### [Input data]

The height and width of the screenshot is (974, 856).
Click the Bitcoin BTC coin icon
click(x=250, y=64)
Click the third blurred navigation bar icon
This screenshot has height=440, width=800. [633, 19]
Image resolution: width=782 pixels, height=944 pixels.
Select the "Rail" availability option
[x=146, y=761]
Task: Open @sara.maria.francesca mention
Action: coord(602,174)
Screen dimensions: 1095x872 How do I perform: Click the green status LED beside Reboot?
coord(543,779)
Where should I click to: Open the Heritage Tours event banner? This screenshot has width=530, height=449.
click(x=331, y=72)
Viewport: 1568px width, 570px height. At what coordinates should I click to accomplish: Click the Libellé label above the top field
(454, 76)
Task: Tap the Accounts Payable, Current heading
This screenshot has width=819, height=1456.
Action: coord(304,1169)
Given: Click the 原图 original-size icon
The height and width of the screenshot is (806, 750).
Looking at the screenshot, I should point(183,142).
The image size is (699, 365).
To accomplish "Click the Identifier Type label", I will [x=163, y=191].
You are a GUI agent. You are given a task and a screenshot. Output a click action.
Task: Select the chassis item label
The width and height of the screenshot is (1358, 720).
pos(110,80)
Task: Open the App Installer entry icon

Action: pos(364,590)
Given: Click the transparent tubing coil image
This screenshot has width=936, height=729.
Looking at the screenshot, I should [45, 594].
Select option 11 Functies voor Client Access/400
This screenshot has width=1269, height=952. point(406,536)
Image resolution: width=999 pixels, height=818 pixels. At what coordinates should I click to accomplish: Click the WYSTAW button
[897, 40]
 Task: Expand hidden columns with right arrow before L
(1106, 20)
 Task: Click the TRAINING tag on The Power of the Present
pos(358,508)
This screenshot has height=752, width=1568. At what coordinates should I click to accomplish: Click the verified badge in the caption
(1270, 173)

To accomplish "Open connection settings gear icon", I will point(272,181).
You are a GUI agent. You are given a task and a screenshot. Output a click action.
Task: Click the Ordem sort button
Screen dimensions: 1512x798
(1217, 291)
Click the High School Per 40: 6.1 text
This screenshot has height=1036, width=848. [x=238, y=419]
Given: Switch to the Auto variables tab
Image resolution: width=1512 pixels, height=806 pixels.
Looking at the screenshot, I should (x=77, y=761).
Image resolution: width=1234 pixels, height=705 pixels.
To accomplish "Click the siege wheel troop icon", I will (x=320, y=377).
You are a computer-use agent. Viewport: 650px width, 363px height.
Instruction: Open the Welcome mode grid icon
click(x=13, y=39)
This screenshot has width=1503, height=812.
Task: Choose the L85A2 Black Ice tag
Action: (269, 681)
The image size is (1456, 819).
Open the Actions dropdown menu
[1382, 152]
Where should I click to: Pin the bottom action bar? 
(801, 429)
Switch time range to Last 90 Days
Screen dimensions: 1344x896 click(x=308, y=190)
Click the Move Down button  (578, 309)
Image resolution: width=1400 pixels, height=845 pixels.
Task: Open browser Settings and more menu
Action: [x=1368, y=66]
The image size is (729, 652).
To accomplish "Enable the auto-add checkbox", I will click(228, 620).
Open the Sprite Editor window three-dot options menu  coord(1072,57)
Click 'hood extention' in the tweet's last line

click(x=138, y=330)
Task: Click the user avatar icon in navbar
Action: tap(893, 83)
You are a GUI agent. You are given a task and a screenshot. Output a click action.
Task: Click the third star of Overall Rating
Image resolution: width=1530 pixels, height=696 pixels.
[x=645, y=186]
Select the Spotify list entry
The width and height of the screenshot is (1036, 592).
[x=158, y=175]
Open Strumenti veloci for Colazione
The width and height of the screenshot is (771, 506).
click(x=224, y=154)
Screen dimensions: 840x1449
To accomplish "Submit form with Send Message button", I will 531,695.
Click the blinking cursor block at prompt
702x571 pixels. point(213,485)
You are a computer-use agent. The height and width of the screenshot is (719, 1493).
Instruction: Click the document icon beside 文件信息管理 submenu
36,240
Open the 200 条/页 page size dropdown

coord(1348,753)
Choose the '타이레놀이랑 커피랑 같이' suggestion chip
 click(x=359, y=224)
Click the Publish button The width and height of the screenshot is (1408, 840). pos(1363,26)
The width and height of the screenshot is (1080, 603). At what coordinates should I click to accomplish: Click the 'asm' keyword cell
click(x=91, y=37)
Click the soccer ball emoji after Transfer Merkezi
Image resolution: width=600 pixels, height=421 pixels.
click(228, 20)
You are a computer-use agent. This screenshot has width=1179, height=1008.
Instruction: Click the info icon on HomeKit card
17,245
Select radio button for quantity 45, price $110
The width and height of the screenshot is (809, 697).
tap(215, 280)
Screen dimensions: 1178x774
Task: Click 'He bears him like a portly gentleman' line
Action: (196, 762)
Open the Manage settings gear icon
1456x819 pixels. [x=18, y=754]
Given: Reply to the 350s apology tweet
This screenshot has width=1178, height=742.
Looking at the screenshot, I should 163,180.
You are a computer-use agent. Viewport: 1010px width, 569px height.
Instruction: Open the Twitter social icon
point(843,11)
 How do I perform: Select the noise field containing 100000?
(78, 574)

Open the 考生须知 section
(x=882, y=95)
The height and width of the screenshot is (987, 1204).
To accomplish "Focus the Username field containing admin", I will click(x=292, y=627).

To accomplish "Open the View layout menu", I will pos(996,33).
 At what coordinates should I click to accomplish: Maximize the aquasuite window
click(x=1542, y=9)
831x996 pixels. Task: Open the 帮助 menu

### [Given task]
Can you lay out the material from the line with "Open the Sprite" to the line with "Action: tap(893, 83)" as a JSON list of strings, one per line, skipping blank lines?

### [Result]
[
  "Open the Sprite Editor window three-dot options menu  coord(1072,57)",
  "Click 'hood extention' in the tweet's last line",
  "click(x=138, y=330)",
  "Task: Click the user avatar icon in navbar",
  "Action: tap(893, 83)"
]